We tell you (in The Book) how much to regress clutch (a lot) given a certain sample size. We tell you how much to regress pitcher BABIP. We tell you how much to regress windup/stretch splits. We tell you how much to regress RHB platoon splits. All of these are a lot even with a fairly large sample size.

We didn’t tell you how much to regress batter/pitcher matchups. Do you know why? Because we found NO predictive value, i.e., no “skill”, i.e., all the various unusual results you see are likely due to random fluctuation, at ANY sample size.

And again, for the 10 thousandth time, you cannot use the argument, “You found nothing at 30 PA, but at 50 PA, there IS something.” If you find nothing at 30 PA, as long as your sample of players is reasonably large, then there is nothing or almost nothing at 50 PA or 100 PA.

Do we know all of this for a fact – i.e. with 100% certainty? No! We know virtually nothing for a fact when they are based on inferences derived from sample data, which almost all sabermetric tenets are…

Small sample sizitis, October 24, 4:42 PM:

One of these days I am going to write a Primer for MLB managers – seriously.

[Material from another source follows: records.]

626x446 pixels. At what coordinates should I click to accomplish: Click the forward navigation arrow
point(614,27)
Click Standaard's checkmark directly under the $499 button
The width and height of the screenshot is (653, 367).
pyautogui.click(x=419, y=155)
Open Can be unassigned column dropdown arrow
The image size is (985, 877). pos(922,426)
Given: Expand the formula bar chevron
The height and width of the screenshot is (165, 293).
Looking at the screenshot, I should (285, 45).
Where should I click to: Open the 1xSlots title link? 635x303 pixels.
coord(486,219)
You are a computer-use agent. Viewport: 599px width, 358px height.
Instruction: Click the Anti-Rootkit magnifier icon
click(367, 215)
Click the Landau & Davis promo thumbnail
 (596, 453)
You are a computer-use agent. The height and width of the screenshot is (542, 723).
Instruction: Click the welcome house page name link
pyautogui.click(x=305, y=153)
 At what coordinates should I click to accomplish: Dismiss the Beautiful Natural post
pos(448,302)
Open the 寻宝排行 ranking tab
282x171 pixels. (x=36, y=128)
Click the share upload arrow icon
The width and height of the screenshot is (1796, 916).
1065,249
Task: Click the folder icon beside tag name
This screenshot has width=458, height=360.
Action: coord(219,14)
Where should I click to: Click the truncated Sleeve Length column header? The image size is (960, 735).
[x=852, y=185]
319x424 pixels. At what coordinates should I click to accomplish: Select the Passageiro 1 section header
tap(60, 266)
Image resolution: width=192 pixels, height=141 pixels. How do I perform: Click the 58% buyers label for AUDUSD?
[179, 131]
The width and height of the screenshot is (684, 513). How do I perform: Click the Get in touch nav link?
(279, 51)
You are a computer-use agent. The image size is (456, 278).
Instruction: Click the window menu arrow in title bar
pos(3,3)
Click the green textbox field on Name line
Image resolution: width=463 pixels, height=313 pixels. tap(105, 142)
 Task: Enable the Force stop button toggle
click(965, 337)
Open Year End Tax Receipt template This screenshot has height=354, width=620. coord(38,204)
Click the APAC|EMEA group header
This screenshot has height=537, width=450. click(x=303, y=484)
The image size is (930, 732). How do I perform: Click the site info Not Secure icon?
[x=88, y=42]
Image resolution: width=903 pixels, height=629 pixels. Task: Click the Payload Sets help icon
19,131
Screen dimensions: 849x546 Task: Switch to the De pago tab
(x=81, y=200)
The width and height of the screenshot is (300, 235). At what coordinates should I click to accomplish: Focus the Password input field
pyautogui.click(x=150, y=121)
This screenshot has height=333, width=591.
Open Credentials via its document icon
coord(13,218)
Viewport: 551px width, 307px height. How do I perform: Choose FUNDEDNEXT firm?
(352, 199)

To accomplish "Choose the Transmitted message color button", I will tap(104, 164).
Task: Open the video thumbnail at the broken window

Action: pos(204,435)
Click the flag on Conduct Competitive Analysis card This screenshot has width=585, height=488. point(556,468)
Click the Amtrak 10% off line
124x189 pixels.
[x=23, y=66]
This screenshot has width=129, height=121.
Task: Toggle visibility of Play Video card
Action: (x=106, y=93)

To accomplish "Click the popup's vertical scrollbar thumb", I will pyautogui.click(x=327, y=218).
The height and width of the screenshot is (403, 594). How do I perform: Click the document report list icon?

Chapter X: “Mr. Larussa (as a metaphor for most managers), throw those index cards away!”

2011 WS discussion: Game 5, October 24, 11:16 PM:

Tony is closing the barn door. Where’s the horse? The horse?????

Managing the 2011 World Series: Game 3, October 26, 3:20 AM:

Bill, I appreciate the input. I also happened to have played high stakes poker for many years – quite successfully as you might imagine. So I kind of know what I am talking about when it comes to poker! ;-)

I don’t usually make reference to things I am not grounded in…

Meaning in hot and cold zones?, October 26, 1:51 PM:

I have not RTFA yet, but I love the idea of estimating true talent from observed data for anything, especially pitch type and location data.

I have thought about this for a long time. It is especially important for advanced scouting and I think that many teams ignore this fact. For example, if two batters are observed to have exactly the same hot and cold patterns, and they are quite far from league average, but one has 400 PA and the other has 4,000, you would pitch each one quite differently (the one with 400, you would pitch him much closer to that of the league average player). I’m not sure teams do that. Same for defending a batter based on spray charts. Those spray charts have to be regressed!

Now, I’ll RTFA!

Batter-pitcher matchups, October 27, 1:28 PM:

I have not read the article yet, but it sounds like truly great work.

So basically what we have already said a million times before: “Use it as a tie-breaker and nothing else.”

Yes, I would like to see how much to regress the batter-pitcher results toward the expected results (for a given number of PA of course) or how much to regress the expected results toward the batter-pitcher sample.

Colin one thing: I assume (again, I have not RTFA yet) you did not control for GB/FB platoon. If you do that, I suspect that the entire predictive value might disappear. Can you perhaps tell us in the extreme cases on both ends what the average GB /FB ratio is for the pitchers and batters?

World Series 2011 Game Thread: Final Game, October 28, 10:00 PM:

That was one of the worst IBB’s you will ever see. Of course I’ve said that many times.

Do you think that Ron Washington even knows that when you IBB the bases loaded, that if the next guy walks, it’s a run?

I don’t care how good a people person he is, the guy is a stone cold moron!

World Series 2011 Game Thread: Final Game, October 28, 10:01 PM:

I wish that I were part of the mainstream media so that I could tell it like it really is…

That seems like a fitting comment to go out on. I hope you enjoyed this edition of The Best of MGL.